In the listing below, count the lines that contain the string "Select", and state that number without further words.

= = = = =

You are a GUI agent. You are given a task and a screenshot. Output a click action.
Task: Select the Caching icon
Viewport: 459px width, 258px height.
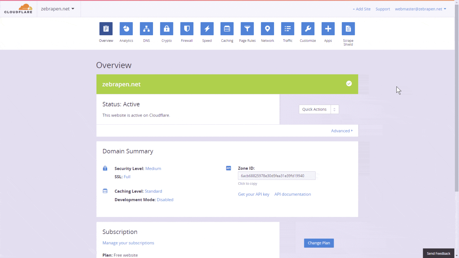click(x=227, y=29)
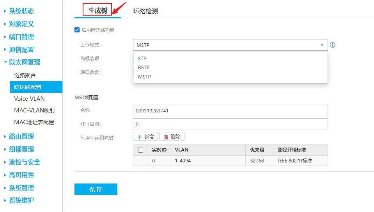Pick MSTP option in dropdown list
The height and width of the screenshot is (212, 374).
click(x=144, y=77)
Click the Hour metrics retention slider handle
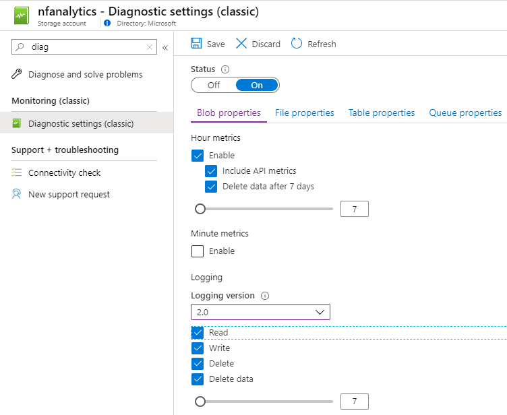Image resolution: width=507 pixels, height=415 pixels. pyautogui.click(x=200, y=209)
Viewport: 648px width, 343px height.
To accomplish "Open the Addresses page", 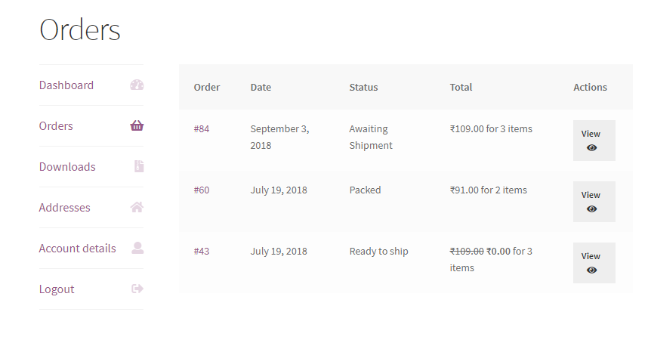I will [65, 208].
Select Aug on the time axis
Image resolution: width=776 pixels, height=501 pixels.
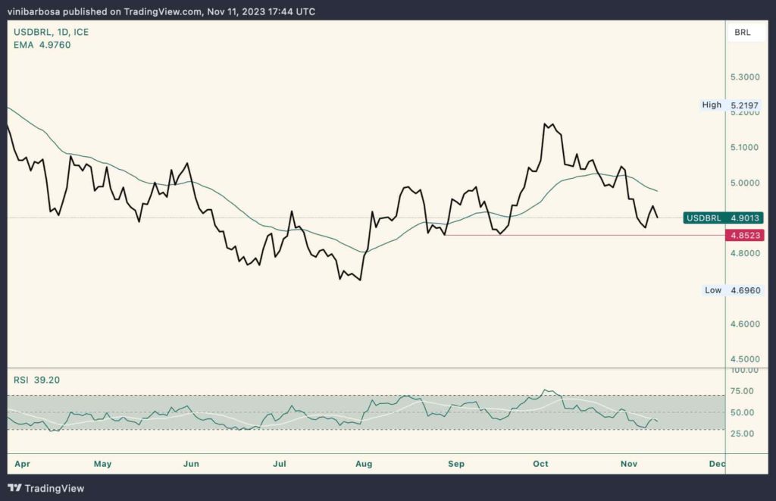pos(365,462)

= = = = =

**Solution**
2